*** SUPPLIED ENTRIES Section Begins ***

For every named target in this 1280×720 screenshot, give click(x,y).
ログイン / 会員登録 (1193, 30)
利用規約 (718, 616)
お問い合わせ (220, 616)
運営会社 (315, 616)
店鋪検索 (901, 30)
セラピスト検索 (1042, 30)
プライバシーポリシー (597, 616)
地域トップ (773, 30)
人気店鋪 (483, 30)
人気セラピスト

*** SUPPLIED ENTRIES Section Ends ***

- _WORK ORDER_: Output only the lines that run from the one containing "運営会社 (315, 616)" through the last line of the material above, both included.

- _THE ANSWER_:
運営会社 (315, 616)
店鋪検索 (901, 30)
セラピスト検索 (1042, 30)
プライバシーポリシー (597, 616)
地域トップ (773, 30)
人気店鋪 (483, 30)
人気セラピスト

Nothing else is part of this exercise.